OBJECTIVE: We aimed to determine an effective dose schedule for intravenously adminstered magnesium, to establish its neuroprotective efficacy in both pre- and postischemic treatment paradigms, and to compare the neuroprotective properties of MgSO₄ and MgCl₂. METHODS: Rats that had been subjected to the bilateral carotid artery occlusion plus hypotension model of transient forebrain cerebral ischemia received either an intravenously administered loading dose (LD) of 360 μmol/kg MgSO₄ only or an intravenously administered LD of 360 μmol/kg followed by a 48-hour intravenous infusion of MgSO₄ at either 60, 120, 240, or 480 μmol/kg/h. For evaluation of the efficacy of MgSO₄ after ischemia, the dose (LD, 360 μmol/kg; infusion, 120 μmol/kg/h) that provided maximal neuroprotection before ischemia was administered 4, 8, 12, or 24 hours after ischemia. MgCl₂ (LD, 360 μmol/kg; infusion, 120 μmol/kg/h) was administered before and 8 hours after ischemia. At 7 days after ischemia, hippocampal CA1 neurons were histologically examined for protection. RESULTS: Animals that received the LD only demonstrated 33% hippocampal CA1 neuronal survival. Animals that received the LD followed by continuous infusion of MgSO₄ at either 60, 120, 240, or 480 μmol/kg/h demonstrated 30, 80, 16, and less than 5% CA1 neuronal survival, respectively. MgSO₄ treatment commencing at 4, 8, 12, or 24 hours resulted in 82, 71, 52, and 33% CA1 neuronal survival, respectively.
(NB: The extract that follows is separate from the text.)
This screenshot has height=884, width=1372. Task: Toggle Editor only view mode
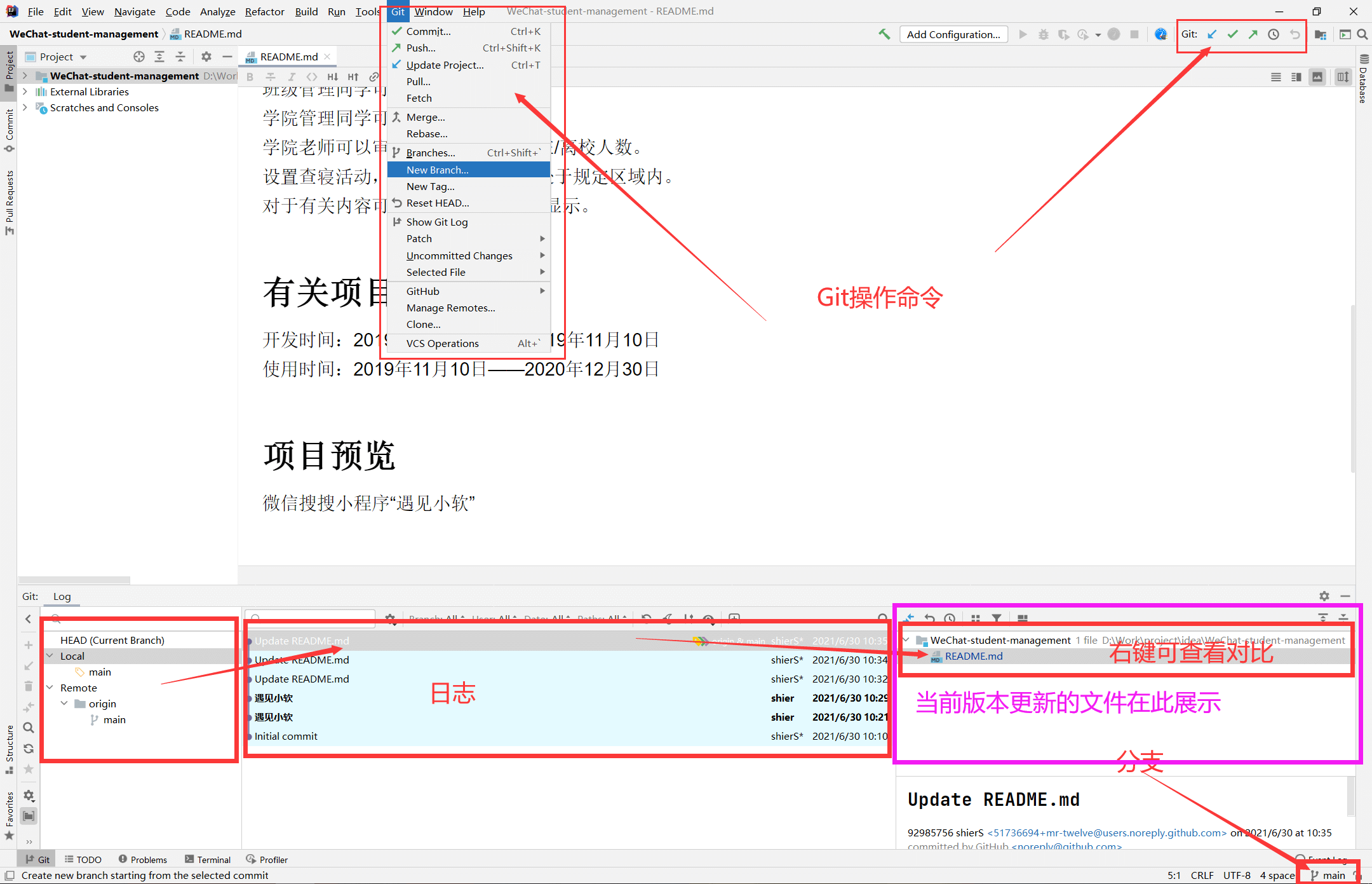click(1275, 77)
Preischemic and 8-hour postischemic administration of MgCl₂ resulted in 50% and less than 5% CA1 neuronal survival, respectively. CONCLUSION: These results demonstrate a neuroprotective intravenous dose of MgSO₄, which is effective when administered before or late after ischemia, and a previously uncharacterized dose-response curve for MgSO₄.